For instance, the following query to return all patient codes (CRIDs) who have not taken any of a set of specific medications before their “Recruit Date” times out when run on our database.

select (count(distinct ?crid) as ?count) where {
?crid a obib:CRID .
?medRec obib:hasPart ?crid .
?crid obib:denotes ?person .
?person a obib:homoSapien .
?medRec a obib:medicalRecord .
minus {
?medRec obib:hasPart ?dataItem .
?dataItem a obib:dataItem .
?dataItem obib:hasPart ?medNameURI .
?medNameURI a carnival:medname .
?dataItem obib:hasPart ?orderDateURI .
?orderDateURI a obib:dateOfDataEntry .
?orderDateURI obib:hasSpecifiedValue ?orderDate .
?person obib:participatesIn ?formFilling .
?formFilling a obib:formFilling .
?recruitDateURI obib:isAbout ?formFilling .
?recruitDateURI a obib:dateOfDataEntry .
?recruitDateURI obib:hasSpecifiedValue ?recruitDate .
?medNameURI obib:hasSpecifiedValue ?medName .
values ?medsfilter {“med1” “med2” “med3”}
filter (contains(lcase(?medName), ?medsfilter))
filter (?recruitDate-?orderDate < “P0D”^^xsd:dayTimeDuration)
}}

Any ideas what could be causing the slowdown? It’s a relatively small number of triples and we’ve reduced the number of axioms to only the essential ones. At first I thought replacing the terms from terms.ttl with OBIB ontology ID’s would help, but still got the time out when I tried this approach.

Hi,

From my experience with the ontology (no data), the ?person a obib:homoSapien . BGP was the bottleneck in the reasoner, presumably from the sheer number of axioms related to it.

Did you try the odd workaround I suggested in the previous post? If you try that and the query still times out, are you able to run a stardog query explain -r command to see the query plan?

Trying your workaround suggestion: When I try to export using the command: stardog data export database_name db_data.ttl -g ALL -u admin

I get the error: Cannot export as Turtle, it does not support contexts but the database contains one or more named graphs

Also attempted to specify RDF/XML and N3 output formats, and received a similar error message.

On a side note, all of my data is in named graphs: is your workaround getting at the idea that this structure is inefficient?

Apologies, I am just used to working with Turtle format, which doesn’t support named graphs.

Try exporting the data in N-Quads (.nq) or TriG (.trig) format.

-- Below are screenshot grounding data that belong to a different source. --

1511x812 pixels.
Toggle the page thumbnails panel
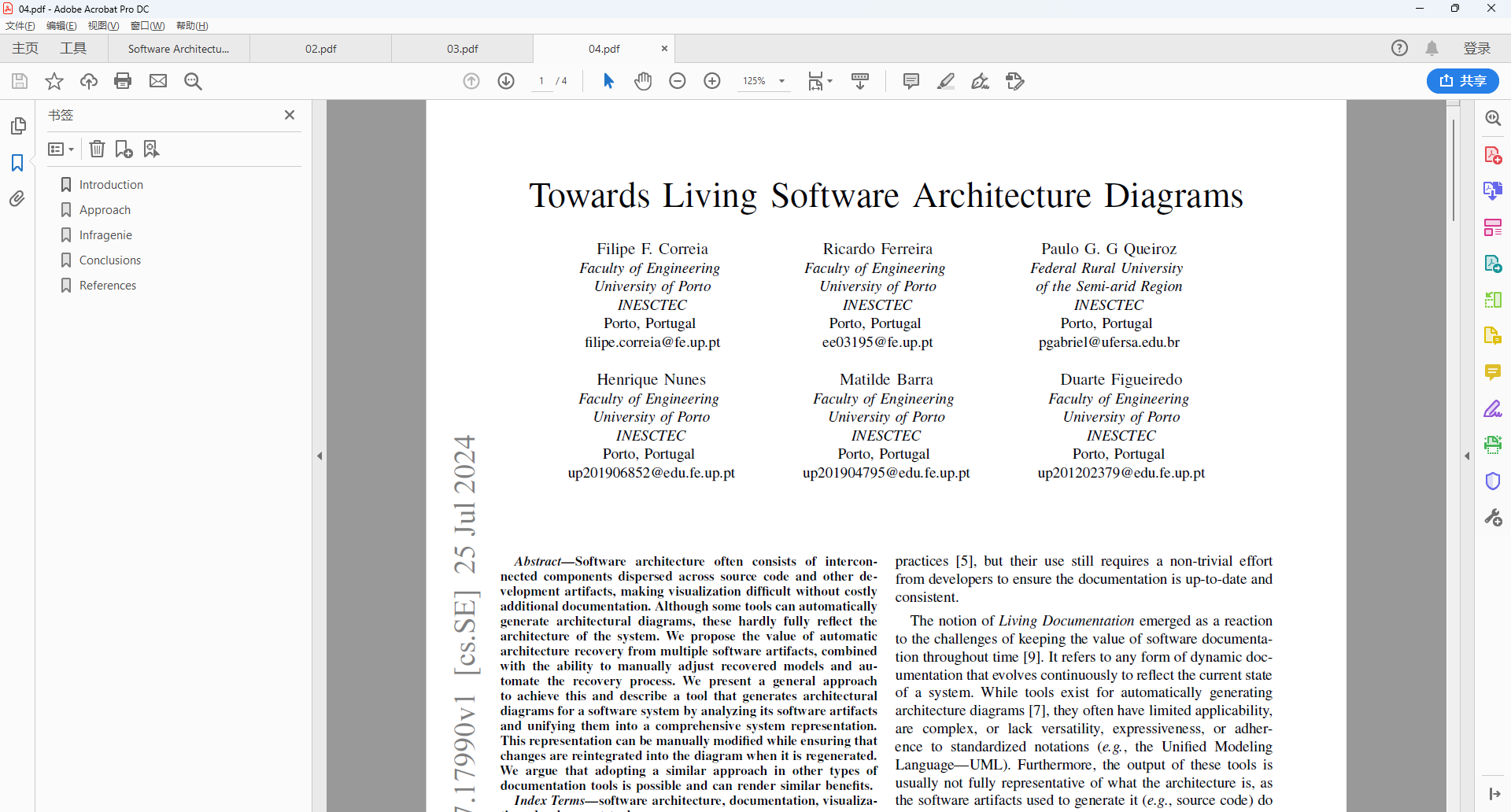point(17,126)
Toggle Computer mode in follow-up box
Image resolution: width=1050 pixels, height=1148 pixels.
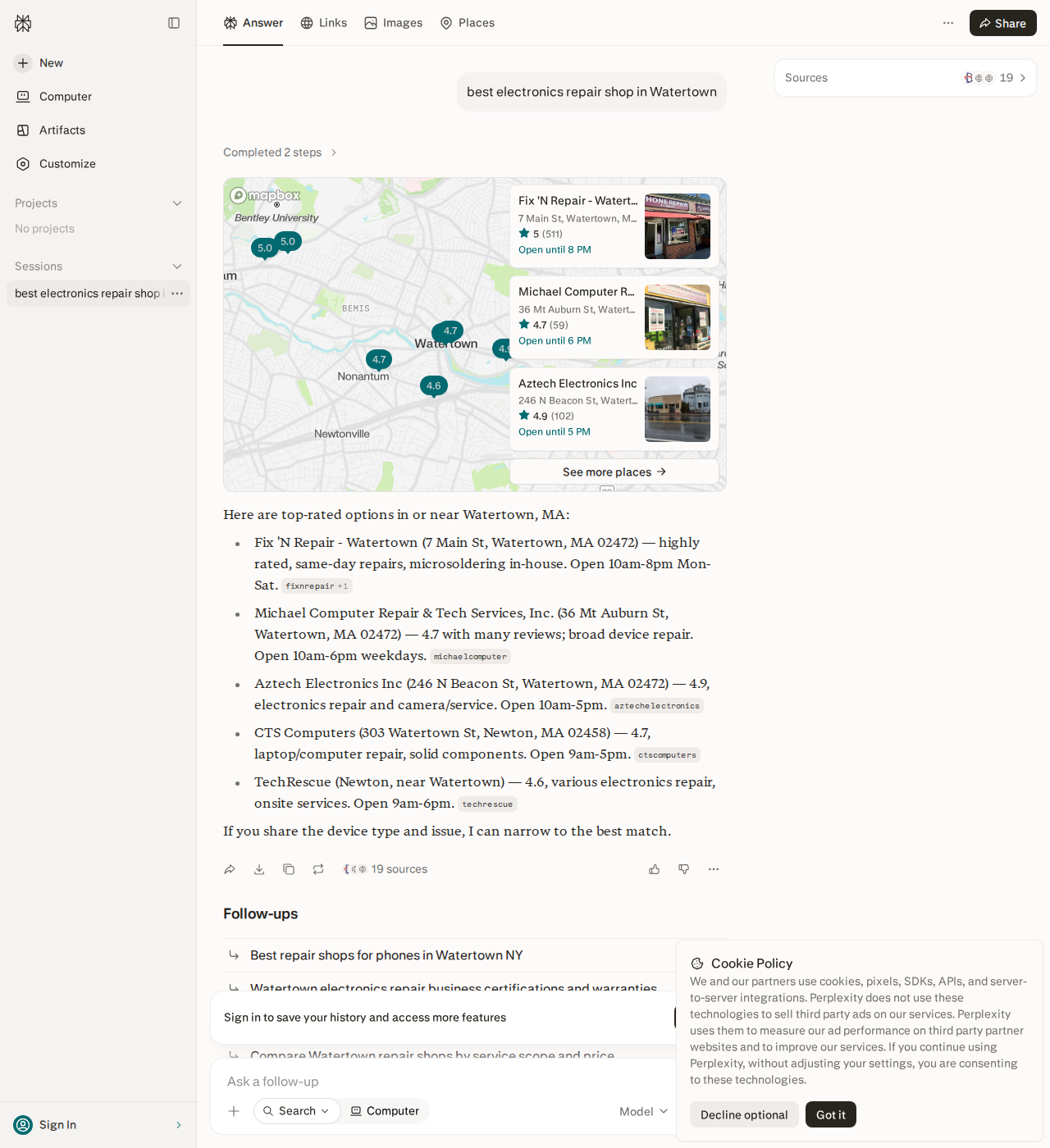tap(385, 1111)
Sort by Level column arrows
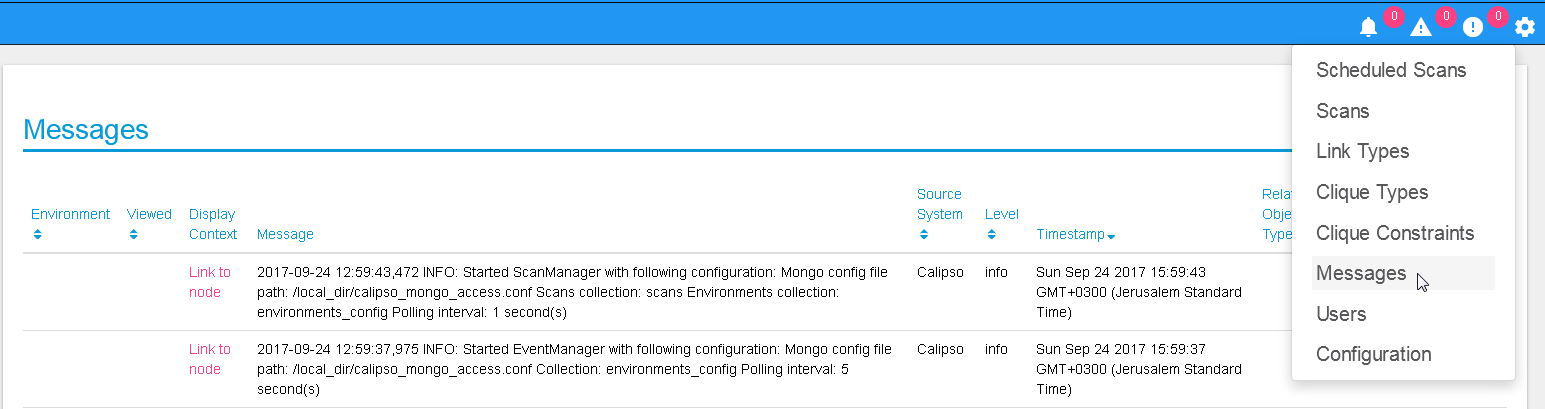 [991, 234]
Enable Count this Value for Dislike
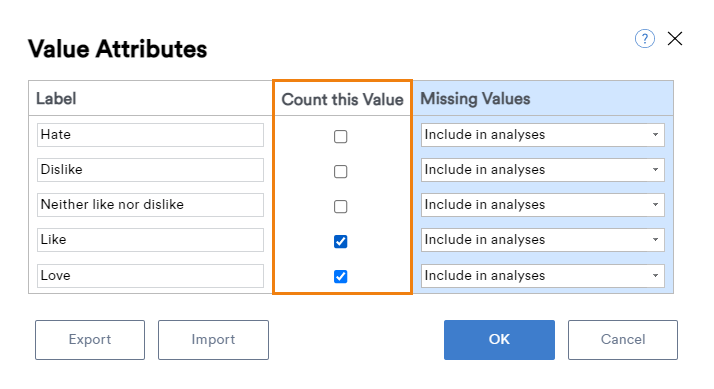 point(341,171)
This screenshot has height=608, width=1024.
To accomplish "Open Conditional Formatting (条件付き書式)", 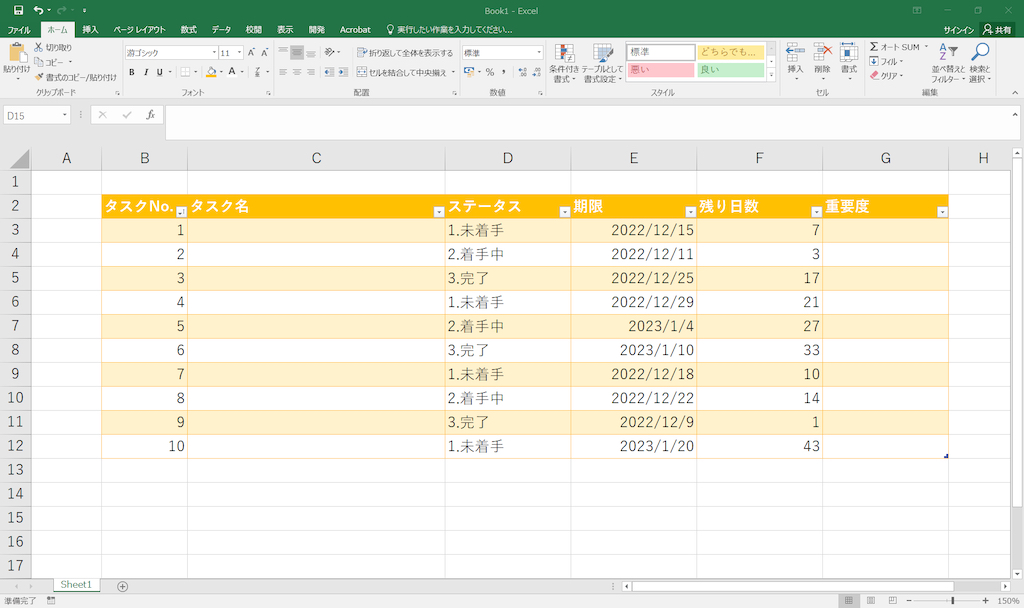I will pyautogui.click(x=564, y=54).
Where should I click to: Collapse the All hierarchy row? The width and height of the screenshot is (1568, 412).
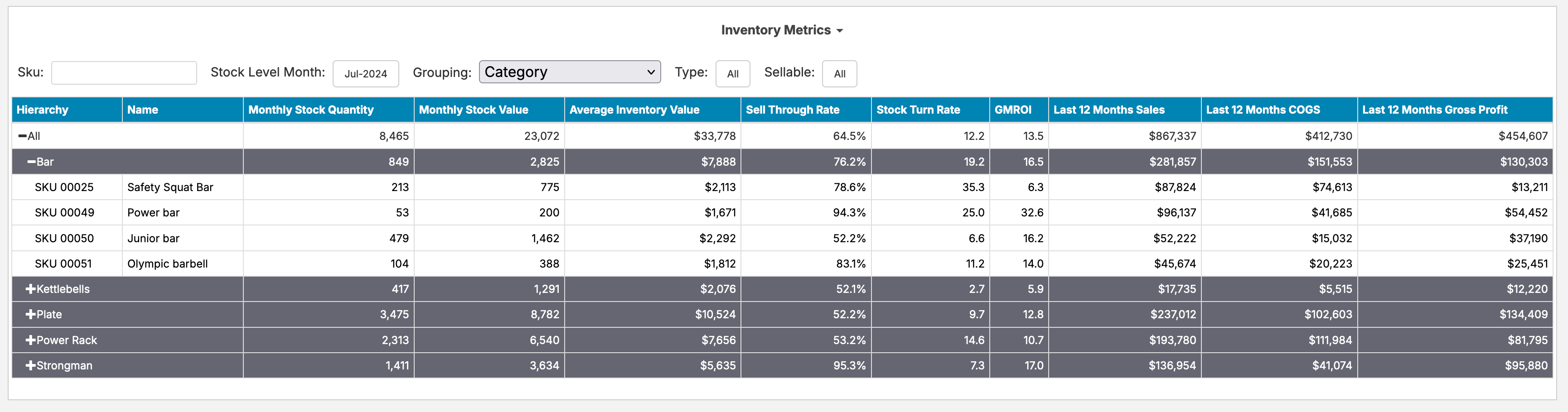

I followed your steps and entered the exported data into a new graph using the TRIG format. Tested the new graph with "Select * where {?s ?p ?o .} and returned 0 results. I switched on “Query All Graphs” and repeated the query, which then showed me all triples in the graph.

Next I ran the query which I posted above. Query still timed out after 1 minute.

Not sure why Query All Graphs needed to be turned on here. It seems like there should only be one graph, which is automatically set as the default for queries to run against?

Without "Query All Graphs," your SPARQL query will only be run on the "default" graph (i.e., triples that aren't in a named graph or otherwise have no context), unless you specify a graph in your query. More info about this can be found in the docs.

While the query times out, do you get any other output for stardog query explain -r after "The Query Plan:?"